J’ai souvent pris l’avion. Longs courriers, courts vols... mais ces 4 h 35 entre l'aéroport Rafic-Hariri et celui de Roissy-Charles-de-Gaulle m’ont paru être les plus longues de ma vie. Toujours tiraillée dans un dilemme cornélien, je n’attendais que l’atterrissage, le moment de non-retour, pour me fixer dans cette nouvelle étape : un confinement en France. L’arrivée est pleine d’émotions, je suis sur mes réserves, deux jours que je ne dors que très peu et pourtant impossible d’arrêter de parler dans la voiture qui me ramène à Strasbourg, impossible non plus de fermer l’œil. Nous arrivons à 2 h du matin en bas de mon appartement. Mon père me dépose dans l'appartement que j'occupe avec mon copain car je n’habite plus au logement familial. Dernier effort pour monter mon déménagement libanais jusqu’au quatrième étage sans ascenseur où nous habitons et, ça y est, je suis de retour dans l’appartement que j’ai laissé deux mois et demi plus tôt. Je mets plusieurs jours à me rendre compte que je suis de retour et pour longtemps, plusieurs jours aussi à défaire mes énormes valises qui, de plus, ont été faites à la va-vite.

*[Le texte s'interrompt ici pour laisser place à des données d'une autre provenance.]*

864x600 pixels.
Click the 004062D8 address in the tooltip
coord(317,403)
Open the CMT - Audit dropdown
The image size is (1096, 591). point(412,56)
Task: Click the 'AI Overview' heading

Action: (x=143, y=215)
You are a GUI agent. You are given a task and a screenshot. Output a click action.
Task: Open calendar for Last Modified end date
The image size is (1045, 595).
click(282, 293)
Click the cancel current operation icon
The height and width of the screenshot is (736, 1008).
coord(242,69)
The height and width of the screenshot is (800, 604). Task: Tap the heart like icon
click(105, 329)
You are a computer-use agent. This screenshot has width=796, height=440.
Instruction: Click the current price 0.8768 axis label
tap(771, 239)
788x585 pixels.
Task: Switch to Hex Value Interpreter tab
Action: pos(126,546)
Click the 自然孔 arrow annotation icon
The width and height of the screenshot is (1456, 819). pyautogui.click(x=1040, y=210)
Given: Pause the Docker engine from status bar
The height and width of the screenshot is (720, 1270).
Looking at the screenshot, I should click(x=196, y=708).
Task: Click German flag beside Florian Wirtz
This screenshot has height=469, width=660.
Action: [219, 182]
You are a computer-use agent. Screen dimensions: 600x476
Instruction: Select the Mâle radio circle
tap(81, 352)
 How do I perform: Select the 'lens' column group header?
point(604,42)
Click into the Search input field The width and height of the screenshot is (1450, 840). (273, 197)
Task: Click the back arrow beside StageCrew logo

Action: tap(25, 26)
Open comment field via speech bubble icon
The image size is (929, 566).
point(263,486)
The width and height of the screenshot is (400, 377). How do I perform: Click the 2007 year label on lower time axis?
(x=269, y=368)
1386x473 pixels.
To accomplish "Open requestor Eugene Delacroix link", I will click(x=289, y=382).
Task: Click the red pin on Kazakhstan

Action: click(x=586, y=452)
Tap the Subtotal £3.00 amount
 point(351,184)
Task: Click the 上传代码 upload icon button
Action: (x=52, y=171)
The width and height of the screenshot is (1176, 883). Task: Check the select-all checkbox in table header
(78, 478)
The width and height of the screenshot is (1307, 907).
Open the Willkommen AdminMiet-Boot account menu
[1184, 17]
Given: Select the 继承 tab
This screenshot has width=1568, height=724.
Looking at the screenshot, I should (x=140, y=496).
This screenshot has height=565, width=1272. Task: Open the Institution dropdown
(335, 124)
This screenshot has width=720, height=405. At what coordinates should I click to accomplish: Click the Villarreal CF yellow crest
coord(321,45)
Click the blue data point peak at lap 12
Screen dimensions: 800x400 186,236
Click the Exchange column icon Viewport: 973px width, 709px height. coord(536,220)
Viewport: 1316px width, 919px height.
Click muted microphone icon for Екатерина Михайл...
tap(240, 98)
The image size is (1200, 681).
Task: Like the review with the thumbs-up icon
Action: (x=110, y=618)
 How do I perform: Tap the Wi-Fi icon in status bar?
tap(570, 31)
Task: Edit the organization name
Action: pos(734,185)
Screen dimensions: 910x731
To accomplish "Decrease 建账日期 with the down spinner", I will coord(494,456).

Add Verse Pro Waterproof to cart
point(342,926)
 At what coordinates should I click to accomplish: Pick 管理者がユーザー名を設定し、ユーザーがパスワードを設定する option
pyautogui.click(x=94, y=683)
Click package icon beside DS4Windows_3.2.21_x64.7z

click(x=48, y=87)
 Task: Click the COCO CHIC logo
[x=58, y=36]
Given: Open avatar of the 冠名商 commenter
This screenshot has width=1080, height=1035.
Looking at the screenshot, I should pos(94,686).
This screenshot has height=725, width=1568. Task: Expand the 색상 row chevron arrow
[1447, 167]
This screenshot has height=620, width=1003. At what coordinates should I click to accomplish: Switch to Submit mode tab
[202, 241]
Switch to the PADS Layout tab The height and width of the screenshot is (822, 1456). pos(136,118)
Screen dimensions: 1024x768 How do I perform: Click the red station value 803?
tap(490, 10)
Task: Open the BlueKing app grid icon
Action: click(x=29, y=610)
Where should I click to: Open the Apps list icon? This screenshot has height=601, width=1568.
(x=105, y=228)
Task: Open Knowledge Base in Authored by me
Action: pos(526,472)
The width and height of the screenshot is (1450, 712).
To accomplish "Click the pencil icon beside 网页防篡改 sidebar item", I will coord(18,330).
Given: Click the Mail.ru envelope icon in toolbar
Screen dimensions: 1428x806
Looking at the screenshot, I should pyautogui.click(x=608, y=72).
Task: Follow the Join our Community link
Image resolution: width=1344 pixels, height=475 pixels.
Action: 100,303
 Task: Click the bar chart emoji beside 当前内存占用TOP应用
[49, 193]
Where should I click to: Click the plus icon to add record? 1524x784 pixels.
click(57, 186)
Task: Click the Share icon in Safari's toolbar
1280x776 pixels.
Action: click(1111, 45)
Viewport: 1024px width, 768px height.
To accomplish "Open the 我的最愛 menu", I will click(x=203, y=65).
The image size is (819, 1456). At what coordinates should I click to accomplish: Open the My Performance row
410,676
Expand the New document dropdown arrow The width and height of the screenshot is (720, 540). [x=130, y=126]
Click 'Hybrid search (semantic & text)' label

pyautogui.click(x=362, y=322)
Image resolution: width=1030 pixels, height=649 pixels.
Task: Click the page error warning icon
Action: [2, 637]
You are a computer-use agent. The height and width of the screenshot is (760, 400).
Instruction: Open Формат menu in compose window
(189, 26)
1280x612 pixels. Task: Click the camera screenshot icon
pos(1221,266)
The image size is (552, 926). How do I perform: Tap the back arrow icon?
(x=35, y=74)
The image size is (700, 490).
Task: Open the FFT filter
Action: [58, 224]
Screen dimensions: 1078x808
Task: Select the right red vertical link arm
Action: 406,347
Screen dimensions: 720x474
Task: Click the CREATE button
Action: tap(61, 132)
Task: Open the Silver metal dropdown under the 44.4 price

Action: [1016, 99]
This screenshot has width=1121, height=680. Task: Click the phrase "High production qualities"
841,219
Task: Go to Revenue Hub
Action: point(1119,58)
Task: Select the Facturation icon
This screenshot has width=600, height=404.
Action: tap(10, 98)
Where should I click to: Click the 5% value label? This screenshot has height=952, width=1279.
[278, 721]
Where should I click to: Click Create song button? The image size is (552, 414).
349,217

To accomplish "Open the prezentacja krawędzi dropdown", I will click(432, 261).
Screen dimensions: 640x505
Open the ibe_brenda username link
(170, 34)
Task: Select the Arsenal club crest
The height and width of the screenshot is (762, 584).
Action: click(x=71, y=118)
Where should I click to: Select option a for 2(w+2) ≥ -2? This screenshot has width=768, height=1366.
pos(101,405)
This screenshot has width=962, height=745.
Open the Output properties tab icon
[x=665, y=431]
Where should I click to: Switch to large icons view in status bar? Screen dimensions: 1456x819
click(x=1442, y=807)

Je garde longtemps la tête au Liban et je pense même qu’à l’heure où j’écris ces mots, 18 jours depuis mon retour, j’y suis encore. Il a été difficile pour moi de me faire à l’idée que je n’allais sûrement pas y retourner dans le cadre d’une mobilité, même s'il est certain que j’y retournerai. Après le dilemme du retour, je me retrouve face à une deuxième difficulté : reprendre mes habitudes strasbourgeoises - que j’avais allègrement laissées derrière moi - et faire, d’une certaine façon, comme si le Liban n’était jamais arrivé. Le retour est difficile, même si je suis chez moi avec mon copain que je n’avais pas vu depuis plusieurs mois. En plus, je suis encore les cours libanais en ligne et il est difficile pour moi de faire le deuil de ce pays tout en gardant un lien si tangible avec. Mais j’y suis. Les jours passent, le deuil d’une mobilité qui ne touchera jamais à sa fin sera fait d’une manière ou d’une autre. Je prends des nouvelles du Liban tous les jours que ce soit via les applications de nouvelles locales que je n’ai toujours pas eu à cœur de supprimer ou par mes amis restés là-bas. Une chose est sûre, ma mobilité gardera un amer goût d’inachevé mais je m’en rappellerai.